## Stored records

============================================================

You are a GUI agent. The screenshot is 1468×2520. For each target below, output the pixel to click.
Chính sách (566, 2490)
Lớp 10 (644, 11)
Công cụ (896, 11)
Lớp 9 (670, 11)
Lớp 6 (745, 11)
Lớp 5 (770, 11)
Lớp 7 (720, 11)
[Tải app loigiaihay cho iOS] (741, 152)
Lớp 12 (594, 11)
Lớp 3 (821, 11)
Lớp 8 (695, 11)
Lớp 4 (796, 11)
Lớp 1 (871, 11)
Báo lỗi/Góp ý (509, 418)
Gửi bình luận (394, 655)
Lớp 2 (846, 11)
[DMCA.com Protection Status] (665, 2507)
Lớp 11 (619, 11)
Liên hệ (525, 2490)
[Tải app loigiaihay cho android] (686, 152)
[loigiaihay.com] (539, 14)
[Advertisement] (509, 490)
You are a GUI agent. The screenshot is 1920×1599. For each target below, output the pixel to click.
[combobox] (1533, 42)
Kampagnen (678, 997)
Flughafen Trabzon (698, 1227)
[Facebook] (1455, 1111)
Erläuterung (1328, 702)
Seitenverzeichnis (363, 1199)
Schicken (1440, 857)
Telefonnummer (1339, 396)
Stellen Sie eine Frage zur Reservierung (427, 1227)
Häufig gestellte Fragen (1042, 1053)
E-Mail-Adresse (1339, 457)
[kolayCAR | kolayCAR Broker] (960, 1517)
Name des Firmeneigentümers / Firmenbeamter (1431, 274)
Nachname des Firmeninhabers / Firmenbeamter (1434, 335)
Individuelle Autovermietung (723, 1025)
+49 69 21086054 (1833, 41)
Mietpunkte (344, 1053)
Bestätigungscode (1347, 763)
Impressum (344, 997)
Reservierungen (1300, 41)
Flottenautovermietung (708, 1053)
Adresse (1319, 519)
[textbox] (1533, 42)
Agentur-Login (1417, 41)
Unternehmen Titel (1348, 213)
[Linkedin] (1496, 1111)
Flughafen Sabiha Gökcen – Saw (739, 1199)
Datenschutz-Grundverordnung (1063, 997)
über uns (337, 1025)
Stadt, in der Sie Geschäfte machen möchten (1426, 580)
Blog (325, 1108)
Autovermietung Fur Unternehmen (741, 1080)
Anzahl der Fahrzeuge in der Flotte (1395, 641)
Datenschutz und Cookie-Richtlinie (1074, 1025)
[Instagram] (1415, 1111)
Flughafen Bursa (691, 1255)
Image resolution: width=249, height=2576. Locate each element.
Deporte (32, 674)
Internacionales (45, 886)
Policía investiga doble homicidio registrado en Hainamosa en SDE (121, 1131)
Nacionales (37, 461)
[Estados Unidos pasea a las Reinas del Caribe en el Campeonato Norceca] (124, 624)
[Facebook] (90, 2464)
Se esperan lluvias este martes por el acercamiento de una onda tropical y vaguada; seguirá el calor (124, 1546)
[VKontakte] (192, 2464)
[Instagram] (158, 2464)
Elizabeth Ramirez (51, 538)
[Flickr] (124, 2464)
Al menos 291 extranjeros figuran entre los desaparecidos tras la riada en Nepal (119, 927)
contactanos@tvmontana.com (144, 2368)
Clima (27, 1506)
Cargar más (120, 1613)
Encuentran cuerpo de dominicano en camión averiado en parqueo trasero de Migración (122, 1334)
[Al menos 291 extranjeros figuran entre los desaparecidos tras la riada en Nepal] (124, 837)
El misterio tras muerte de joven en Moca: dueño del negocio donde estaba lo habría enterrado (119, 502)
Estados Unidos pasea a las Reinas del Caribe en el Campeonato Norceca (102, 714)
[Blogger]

============================================================

Retype every record above exactly.

You are a GUI agent. The screenshot is 1468×2520. For each target below, output the pixel to click.
Chính sách (566, 2490)
Lớp 10 (644, 11)
Công cụ (896, 11)
Lớp 9 (670, 11)
Lớp 6 (745, 11)
Lớp 5 (770, 11)
Lớp 7 (720, 11)
[Tải app loigiaihay cho iOS] (741, 152)
Lớp 12 (594, 11)
Lớp 3 (821, 11)
Lớp 8 (695, 11)
Lớp 4 (796, 11)
Lớp 1 (871, 11)
Báo lỗi/Góp ý (509, 418)
Gửi bình luận (394, 655)
Lớp 2 (846, 11)
[DMCA.com Protection Status] (665, 2507)
Lớp 11 (619, 11)
Liên hệ (525, 2490)
[Tải app loigiaihay cho android] (686, 152)
[loigiaihay.com] (539, 14)
[Advertisement] (509, 490)
You are a GUI agent. The screenshot is 1920×1599. For each target below, output the pixel to click.
[combobox] (1533, 42)
Kampagnen (678, 997)
Flughafen Trabzon (698, 1227)
[Facebook] (1455, 1111)
Erläuterung (1328, 702)
Seitenverzeichnis (363, 1199)
Schicken (1440, 857)
Telefonnummer (1339, 396)
Stellen Sie eine Frage zur Reservierung (427, 1227)
Häufig gestellte Fragen (1042, 1053)
E-Mail-Adresse (1339, 457)
[kolayCAR | kolayCAR Broker] (960, 1517)
Name des Firmeneigentümers / Firmenbeamter (1431, 274)
Nachname des Firmeninhabers / Firmenbeamter (1434, 335)
Individuelle Autovermietung (723, 1025)
+49 69 21086054 (1833, 41)
Mietpunkte (344, 1053)
Bestätigungscode (1347, 763)
Impressum (344, 997)
Reservierungen (1300, 41)
Flottenautovermietung (708, 1053)
Adresse (1319, 519)
[textbox] (1533, 42)
Agentur-Login (1417, 41)
Unternehmen Titel (1348, 213)
[Linkedin] (1496, 1111)
Flughafen Sabiha Gökcen – Saw (739, 1199)
Datenschutz-Grundverordnung (1063, 997)
über uns (337, 1025)
Stadt, in der Sie Geschäfte machen möchten (1426, 580)
Blog (325, 1108)
Autovermietung Fur Unternehmen (741, 1080)
Anzahl der Fahrzeuge in der Flotte (1395, 641)
Datenschutz und Cookie-Richtlinie (1074, 1025)
[Instagram] (1415, 1111)
Flughafen Bursa (691, 1255)
Image resolution: width=249, height=2576. Locate each element.
Deporte (32, 674)
Internacionales (45, 886)
Policía investiga doble homicidio registrado en Hainamosa en SDE (121, 1131)
Nacionales (37, 461)
[Estados Unidos pasea a las Reinas del Caribe en el Campeonato Norceca] (124, 624)
[Facebook] (90, 2464)
Se esperan lluvias este martes por el acercamiento de una onda tropical y vaguada; seguirá el calor (124, 1546)
[VKontakte] (192, 2464)
[Instagram] (158, 2464)
Elizabeth Ramirez (51, 538)
[Flickr] (124, 2464)
Al menos 291 extranjeros figuran entre los desaparecidos tras la riada en Nepal (119, 927)
contactanos@tvmontana.com (144, 2368)
Clima (27, 1506)
Cargar más (120, 1613)
Encuentran cuerpo de dominicano en camión averiado en parqueo trasero de Migración (122, 1334)
[Al menos 291 extranjeros figuran entre los desaparecidos tras la riada en Nepal] (124, 837)
El misterio tras muerte de joven en Moca: dueño del negocio donde estaba lo habría enterrado (119, 502)
Estados Unidos pasea a las Reinas del Caribe en el Campeonato Norceca (102, 714)
[Blogger]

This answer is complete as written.